• _AIM OF THE TASK_: Find each line of the data below that contains the word "width", and copy every such line out in full.

================

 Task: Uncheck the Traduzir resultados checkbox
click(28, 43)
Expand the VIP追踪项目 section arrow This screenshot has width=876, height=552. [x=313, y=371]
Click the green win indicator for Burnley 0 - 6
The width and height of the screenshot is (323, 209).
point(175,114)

================

• _RESULT OF THE EXERCISE_:
Expand the VIP追踪项目 section arrow This screenshot has width=876, height=552. [x=313, y=371]
The width and height of the screenshot is (323, 209).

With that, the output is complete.